Oct 31 2022 update
While my script below works fine as it is, Michael Sartain implemented a native executable that is much faster, along with additional functionality not present in my script (below). Worth checking out if you can spend a few seconds compiling it! I have also added contributed some PRs to align the functionality, so it should be pretty 1:1, just faster.
Upvote his answer on the Unix Stackexchange.
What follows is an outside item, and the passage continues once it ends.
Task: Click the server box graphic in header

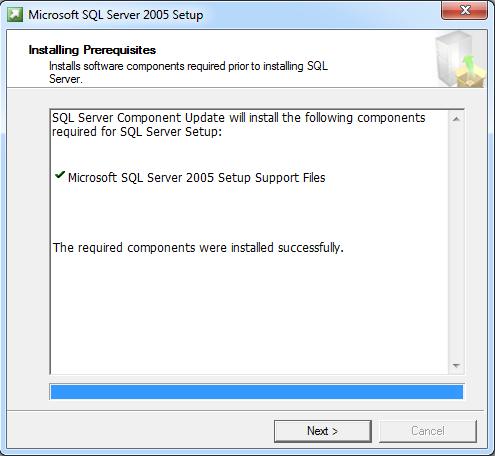Action: (461, 59)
Original answer with script
I already answered this in the same thread on Unix Stackexchange as was mentioned by @cincodenada, but thought I could repost my ready-made answer here, seeing that no one really has something that works:
I have a premade script, inotify-consumers
, that lists the top offenders for you:
INOTIFY INSTANCES
WATCHES PER
COUNT PROCESS PID USER COMMAND
------------------------------------------------------------
21270 1 11076 my-user /snap/intellij-idea-ultimate/357/bin/fsnotifier
201 6 1 root /sbin/init splash
115 5 1510 my-user /lib/systemd/systemd --user
85 1 3600 my-user /usr/libexec/xdg-desktop-portal-gtk
77 1 2580 my-user /usr/libexec/gsd-xsettings
35 1 2475 my-user /usr/libexec/gvfsd-trash --spawner :1.5 /org/gtk/gvfs/exec_spaw/0
32 1 570 root /lib/systemd/systemd-udevd
26 1 2665 my-user /snap/snap-store/558/usr/bin/snap-store --gapplication-service
18 2 1176 root /usr/libexec/polkitd --no-debug
14 1 1858 my-user /usr/bin/gnome-shell
13 1 3641 root /usr/libexec/fwupd/fwupd
...
21983 WATCHES TOTAL COUNT
INotify instances per user (e.g. limits specified by fs.inotify.max_user_instances):
INSTANCES USER
----------- ------------------
41 my-user
23 root
1 whoopsie
1 systemd-ti+
...
Here you quickly see why the default limit of 8K watchers is too little on a development machine, as just WebStorm instance quickly maxes this when encountering a node_modules
folder with thousands of folders. Add a webpack watcher to guarantee problems …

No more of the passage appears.